- _How to complete this task_
Find the line with "Task: Open the exclamation warnings dropdown" in the entries below. Repeat it, every following line, and the line with "Click the Start", exactly and with nothing added.

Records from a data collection
====
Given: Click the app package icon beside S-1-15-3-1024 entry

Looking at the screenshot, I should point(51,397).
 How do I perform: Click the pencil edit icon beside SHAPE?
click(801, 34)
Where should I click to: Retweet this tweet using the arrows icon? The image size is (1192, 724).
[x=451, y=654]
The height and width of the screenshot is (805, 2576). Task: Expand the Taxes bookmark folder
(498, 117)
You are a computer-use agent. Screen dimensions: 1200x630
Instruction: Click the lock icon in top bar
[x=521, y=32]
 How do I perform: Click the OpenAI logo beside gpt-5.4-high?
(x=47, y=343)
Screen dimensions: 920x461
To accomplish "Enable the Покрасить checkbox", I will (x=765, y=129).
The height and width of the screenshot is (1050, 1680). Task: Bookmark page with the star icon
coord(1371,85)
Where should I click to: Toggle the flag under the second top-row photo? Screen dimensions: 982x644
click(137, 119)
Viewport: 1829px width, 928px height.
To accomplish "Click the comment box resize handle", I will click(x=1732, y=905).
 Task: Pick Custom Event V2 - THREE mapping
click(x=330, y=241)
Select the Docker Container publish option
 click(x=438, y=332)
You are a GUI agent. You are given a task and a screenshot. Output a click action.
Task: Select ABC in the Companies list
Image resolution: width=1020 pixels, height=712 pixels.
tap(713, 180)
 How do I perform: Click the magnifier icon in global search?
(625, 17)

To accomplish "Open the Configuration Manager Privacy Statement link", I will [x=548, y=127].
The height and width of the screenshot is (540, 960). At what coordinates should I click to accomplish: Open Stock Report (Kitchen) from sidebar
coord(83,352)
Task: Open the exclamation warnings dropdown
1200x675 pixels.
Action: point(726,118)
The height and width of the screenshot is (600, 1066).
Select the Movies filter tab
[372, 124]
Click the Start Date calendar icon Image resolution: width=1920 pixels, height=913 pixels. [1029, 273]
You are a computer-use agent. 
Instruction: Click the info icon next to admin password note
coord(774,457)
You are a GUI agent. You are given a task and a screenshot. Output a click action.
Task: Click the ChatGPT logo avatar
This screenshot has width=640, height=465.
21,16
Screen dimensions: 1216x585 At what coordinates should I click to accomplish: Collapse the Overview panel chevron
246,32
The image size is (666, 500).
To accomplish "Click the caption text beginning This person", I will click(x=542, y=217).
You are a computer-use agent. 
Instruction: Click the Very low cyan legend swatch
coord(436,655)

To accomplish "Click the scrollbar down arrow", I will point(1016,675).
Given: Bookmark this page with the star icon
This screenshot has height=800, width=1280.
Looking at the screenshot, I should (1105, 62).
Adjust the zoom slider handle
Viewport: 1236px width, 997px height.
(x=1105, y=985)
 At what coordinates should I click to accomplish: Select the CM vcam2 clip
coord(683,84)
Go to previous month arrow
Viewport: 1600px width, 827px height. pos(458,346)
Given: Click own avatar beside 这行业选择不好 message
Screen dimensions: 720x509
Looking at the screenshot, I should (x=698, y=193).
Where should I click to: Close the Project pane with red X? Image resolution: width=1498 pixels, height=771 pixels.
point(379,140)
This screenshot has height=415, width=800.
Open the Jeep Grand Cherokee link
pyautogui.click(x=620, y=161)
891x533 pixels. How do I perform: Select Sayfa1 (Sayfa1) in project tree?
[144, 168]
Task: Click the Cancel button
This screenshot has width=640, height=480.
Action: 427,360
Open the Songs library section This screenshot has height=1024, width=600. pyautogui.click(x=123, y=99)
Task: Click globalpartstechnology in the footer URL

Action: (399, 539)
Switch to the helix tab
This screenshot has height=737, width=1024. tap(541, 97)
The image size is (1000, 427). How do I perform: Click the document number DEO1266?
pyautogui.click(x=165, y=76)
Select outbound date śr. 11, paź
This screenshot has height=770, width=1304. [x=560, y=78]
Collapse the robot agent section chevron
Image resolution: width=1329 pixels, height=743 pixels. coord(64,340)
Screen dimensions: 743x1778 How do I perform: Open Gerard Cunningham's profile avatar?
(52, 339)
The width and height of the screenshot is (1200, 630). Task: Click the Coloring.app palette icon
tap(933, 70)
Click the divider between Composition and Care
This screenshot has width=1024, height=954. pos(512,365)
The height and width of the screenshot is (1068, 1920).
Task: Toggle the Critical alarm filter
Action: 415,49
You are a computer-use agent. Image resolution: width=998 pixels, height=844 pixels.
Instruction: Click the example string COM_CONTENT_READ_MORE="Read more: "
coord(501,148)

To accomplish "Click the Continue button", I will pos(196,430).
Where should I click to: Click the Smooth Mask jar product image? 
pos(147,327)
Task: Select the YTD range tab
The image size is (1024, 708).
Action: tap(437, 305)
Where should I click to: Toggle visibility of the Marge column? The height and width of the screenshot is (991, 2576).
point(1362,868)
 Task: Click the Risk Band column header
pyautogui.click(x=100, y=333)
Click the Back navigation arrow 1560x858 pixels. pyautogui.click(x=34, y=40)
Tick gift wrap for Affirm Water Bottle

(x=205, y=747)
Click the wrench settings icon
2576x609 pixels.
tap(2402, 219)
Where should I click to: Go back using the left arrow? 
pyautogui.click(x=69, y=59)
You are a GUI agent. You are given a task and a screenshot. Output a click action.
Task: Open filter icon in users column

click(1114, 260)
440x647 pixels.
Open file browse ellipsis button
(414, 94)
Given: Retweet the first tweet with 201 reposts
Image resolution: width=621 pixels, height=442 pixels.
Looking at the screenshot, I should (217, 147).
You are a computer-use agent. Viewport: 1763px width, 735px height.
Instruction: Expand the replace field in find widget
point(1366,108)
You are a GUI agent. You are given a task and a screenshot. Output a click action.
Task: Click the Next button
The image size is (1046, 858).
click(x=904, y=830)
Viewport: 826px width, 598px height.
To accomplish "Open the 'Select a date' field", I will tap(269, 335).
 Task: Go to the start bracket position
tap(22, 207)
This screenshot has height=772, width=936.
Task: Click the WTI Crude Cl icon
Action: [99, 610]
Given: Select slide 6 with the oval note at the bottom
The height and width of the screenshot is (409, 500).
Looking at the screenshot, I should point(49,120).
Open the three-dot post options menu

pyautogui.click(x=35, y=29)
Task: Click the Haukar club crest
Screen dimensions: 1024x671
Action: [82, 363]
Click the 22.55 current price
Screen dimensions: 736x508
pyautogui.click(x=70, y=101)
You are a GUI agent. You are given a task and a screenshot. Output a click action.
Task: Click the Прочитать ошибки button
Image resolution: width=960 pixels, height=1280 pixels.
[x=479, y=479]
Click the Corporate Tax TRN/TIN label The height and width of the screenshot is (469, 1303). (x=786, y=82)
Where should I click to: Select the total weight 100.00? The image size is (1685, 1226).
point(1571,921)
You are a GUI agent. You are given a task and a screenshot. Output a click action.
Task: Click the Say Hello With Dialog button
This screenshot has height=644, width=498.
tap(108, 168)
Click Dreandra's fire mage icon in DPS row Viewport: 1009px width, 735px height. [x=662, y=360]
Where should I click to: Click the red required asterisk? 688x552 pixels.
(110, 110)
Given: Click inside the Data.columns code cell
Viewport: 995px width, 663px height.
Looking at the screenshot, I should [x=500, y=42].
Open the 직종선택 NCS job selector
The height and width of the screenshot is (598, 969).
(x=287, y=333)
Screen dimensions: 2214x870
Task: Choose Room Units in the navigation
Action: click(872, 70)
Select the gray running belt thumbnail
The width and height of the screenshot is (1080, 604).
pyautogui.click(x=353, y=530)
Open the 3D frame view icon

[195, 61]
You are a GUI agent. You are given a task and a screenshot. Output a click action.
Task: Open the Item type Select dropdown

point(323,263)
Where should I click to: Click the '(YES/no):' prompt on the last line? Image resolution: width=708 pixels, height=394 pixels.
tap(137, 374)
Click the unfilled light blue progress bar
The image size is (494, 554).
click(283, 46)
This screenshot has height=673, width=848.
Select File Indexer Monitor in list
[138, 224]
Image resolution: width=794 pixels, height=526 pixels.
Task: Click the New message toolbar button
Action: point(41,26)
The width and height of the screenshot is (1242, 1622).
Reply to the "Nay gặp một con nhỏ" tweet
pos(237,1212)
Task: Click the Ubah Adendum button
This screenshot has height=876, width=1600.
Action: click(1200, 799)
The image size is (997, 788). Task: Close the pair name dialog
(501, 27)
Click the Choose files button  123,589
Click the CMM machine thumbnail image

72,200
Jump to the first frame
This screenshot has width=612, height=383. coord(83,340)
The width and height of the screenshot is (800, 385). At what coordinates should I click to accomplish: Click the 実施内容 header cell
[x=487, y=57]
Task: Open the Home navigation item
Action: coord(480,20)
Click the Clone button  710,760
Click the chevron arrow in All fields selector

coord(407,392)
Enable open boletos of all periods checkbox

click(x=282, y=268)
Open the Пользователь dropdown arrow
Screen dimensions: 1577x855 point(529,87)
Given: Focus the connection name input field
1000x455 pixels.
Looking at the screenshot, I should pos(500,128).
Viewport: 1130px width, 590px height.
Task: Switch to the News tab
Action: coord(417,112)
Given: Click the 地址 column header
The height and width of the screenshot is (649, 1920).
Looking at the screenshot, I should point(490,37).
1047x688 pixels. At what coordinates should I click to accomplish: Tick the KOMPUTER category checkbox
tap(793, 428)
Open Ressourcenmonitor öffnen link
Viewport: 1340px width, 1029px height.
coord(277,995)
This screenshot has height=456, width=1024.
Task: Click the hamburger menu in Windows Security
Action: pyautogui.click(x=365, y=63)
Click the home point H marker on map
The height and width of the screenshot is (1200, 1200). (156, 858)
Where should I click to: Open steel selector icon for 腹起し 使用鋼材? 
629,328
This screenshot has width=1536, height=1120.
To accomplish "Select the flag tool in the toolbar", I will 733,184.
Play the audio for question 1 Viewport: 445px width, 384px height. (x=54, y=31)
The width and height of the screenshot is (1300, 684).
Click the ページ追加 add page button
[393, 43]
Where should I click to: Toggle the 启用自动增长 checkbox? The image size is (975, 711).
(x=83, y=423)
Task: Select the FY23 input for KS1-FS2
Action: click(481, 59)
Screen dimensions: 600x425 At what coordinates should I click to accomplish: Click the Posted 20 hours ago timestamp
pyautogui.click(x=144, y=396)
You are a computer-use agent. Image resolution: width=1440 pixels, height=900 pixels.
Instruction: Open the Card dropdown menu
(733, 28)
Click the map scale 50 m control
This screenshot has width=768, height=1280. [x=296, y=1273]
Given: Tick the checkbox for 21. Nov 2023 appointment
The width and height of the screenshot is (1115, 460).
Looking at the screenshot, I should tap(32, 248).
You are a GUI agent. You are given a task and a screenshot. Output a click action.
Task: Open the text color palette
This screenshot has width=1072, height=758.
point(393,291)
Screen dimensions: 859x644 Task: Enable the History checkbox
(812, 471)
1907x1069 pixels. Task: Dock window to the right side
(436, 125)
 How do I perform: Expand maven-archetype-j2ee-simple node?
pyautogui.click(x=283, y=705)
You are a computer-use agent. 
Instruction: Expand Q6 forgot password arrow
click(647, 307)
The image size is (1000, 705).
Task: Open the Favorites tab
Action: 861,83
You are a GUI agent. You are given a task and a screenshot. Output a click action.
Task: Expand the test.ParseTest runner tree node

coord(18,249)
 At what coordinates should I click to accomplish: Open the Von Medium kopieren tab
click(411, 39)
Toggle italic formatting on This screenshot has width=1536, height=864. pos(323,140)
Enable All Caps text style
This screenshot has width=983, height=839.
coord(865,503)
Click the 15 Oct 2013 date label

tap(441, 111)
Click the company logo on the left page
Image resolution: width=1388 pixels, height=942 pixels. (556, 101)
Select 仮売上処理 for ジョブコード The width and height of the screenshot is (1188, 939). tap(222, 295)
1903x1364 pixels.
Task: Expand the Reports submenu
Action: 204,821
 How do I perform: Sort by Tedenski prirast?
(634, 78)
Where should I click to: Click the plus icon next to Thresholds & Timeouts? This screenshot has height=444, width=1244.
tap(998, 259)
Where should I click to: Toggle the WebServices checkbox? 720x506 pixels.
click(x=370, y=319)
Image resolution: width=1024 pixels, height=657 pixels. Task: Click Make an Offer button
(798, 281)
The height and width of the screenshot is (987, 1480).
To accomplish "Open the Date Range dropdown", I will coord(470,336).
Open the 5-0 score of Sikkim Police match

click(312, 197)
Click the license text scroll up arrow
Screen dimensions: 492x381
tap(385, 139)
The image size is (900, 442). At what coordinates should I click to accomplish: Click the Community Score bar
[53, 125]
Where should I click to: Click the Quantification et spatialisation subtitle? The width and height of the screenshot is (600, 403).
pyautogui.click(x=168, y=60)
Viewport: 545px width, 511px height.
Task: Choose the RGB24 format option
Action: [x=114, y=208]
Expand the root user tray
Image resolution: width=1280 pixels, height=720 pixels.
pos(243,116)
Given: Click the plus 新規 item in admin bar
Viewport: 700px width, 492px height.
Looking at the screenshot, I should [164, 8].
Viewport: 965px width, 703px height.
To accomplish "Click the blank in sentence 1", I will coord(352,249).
====
- _Expected output_
Task: Open the exclamation warnings dropdown
1200x675 pixels.
Action: point(726,118)
The height and width of the screenshot is (600, 1066).
Select the Movies filter tab
[372, 124]
Click the Start Date calendar icon Image resolution: width=1920 pixels, height=913 pixels. [1029, 273]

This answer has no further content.